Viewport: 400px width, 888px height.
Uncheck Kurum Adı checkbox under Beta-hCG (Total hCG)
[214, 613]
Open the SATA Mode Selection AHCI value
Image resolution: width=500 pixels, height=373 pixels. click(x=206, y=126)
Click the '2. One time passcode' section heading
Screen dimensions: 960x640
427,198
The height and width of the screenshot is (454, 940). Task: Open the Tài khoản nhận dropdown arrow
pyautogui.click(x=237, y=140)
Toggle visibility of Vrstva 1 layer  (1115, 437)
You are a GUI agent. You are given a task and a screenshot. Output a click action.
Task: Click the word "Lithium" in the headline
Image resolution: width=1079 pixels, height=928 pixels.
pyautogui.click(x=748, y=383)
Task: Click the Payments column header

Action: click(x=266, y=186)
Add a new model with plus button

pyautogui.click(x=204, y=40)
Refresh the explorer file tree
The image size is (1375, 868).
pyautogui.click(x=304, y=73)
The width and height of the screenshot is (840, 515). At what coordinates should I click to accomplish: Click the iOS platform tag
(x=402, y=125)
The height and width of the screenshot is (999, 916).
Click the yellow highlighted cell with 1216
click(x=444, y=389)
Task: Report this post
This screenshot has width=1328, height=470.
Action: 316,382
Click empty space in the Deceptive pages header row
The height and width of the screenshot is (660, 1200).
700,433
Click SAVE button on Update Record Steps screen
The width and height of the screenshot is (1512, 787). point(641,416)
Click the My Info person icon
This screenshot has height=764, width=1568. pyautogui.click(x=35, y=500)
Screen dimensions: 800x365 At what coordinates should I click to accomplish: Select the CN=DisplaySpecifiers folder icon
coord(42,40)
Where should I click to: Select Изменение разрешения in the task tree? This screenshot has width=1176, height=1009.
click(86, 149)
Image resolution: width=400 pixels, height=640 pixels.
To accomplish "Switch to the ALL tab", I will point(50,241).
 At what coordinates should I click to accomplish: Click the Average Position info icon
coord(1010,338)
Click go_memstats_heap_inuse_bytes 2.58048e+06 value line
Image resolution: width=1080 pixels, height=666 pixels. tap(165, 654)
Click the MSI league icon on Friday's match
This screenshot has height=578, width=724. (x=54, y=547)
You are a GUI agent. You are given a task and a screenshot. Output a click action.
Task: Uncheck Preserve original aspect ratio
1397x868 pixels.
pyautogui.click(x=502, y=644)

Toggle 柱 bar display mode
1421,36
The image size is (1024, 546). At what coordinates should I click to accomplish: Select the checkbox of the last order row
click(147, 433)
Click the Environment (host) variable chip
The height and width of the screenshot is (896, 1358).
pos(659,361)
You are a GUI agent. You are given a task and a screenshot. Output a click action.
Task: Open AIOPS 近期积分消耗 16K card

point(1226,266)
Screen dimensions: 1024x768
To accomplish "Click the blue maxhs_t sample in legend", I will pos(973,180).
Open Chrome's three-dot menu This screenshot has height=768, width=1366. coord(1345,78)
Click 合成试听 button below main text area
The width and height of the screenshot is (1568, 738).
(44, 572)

> [TASK DIRECTIONS]:
Please reproduce every one of the entries above word for word, from the first line through the last.

> [EXERCISE RESPONSE]:
Viewport: 400px width, 888px height.
Uncheck Kurum Adı checkbox under Beta-hCG (Total hCG)
[214, 613]
Open the SATA Mode Selection AHCI value
Image resolution: width=500 pixels, height=373 pixels. click(x=206, y=126)
Click the '2. One time passcode' section heading
Screen dimensions: 960x640
427,198
The height and width of the screenshot is (454, 940). Task: Open the Tài khoản nhận dropdown arrow
pyautogui.click(x=237, y=140)
Toggle visibility of Vrstva 1 layer  (1115, 437)
You are a GUI agent. You are given a task and a screenshot. Output a click action.
Task: Click the word "Lithium" in the headline
Image resolution: width=1079 pixels, height=928 pixels.
pyautogui.click(x=748, y=383)
Task: Click the Payments column header

Action: click(x=266, y=186)
Add a new model with plus button

pyautogui.click(x=204, y=40)
Refresh the explorer file tree
The image size is (1375, 868).
pyautogui.click(x=304, y=73)
The width and height of the screenshot is (840, 515). At what coordinates should I click to accomplish: Click the iOS platform tag
(x=402, y=125)
The height and width of the screenshot is (999, 916).
Click the yellow highlighted cell with 1216
click(x=444, y=389)
Task: Report this post
This screenshot has width=1328, height=470.
Action: 316,382
Click empty space in the Deceptive pages header row
The height and width of the screenshot is (660, 1200).
700,433
Click SAVE button on Update Record Steps screen
The width and height of the screenshot is (1512, 787). point(641,416)
Click the My Info person icon
This screenshot has height=764, width=1568. pyautogui.click(x=35, y=500)
Screen dimensions: 800x365 At what coordinates should I click to accomplish: Select the CN=DisplaySpecifiers folder icon
coord(42,40)
Where should I click to: Select Изменение разрешения in the task tree? This screenshot has width=1176, height=1009.
click(86, 149)
Image resolution: width=400 pixels, height=640 pixels.
To accomplish "Switch to the ALL tab", I will point(50,241).
 At what coordinates should I click to accomplish: Click the Average Position info icon
coord(1010,338)
Click go_memstats_heap_inuse_bytes 2.58048e+06 value line
Image resolution: width=1080 pixels, height=666 pixels. tap(165, 654)
Click the MSI league icon on Friday's match
This screenshot has height=578, width=724. (x=54, y=547)
You are a GUI agent. You are given a task and a screenshot. Output a click action.
Task: Uncheck Preserve original aspect ratio
1397x868 pixels.
pyautogui.click(x=502, y=644)

Toggle 柱 bar display mode
1421,36
The image size is (1024, 546). At what coordinates should I click to accomplish: Select the checkbox of the last order row
click(147, 433)
Click the Environment (host) variable chip
The height and width of the screenshot is (896, 1358).
pos(659,361)
You are a GUI agent. You are given a task and a screenshot. Output a click action.
Task: Open AIOPS 近期积分消耗 16K card

point(1226,266)
Screen dimensions: 1024x768
To accomplish "Click the blue maxhs_t sample in legend", I will pos(973,180).
Open Chrome's three-dot menu This screenshot has height=768, width=1366. coord(1345,78)
Click 合成试听 button below main text area
The width and height of the screenshot is (1568, 738).
(44, 572)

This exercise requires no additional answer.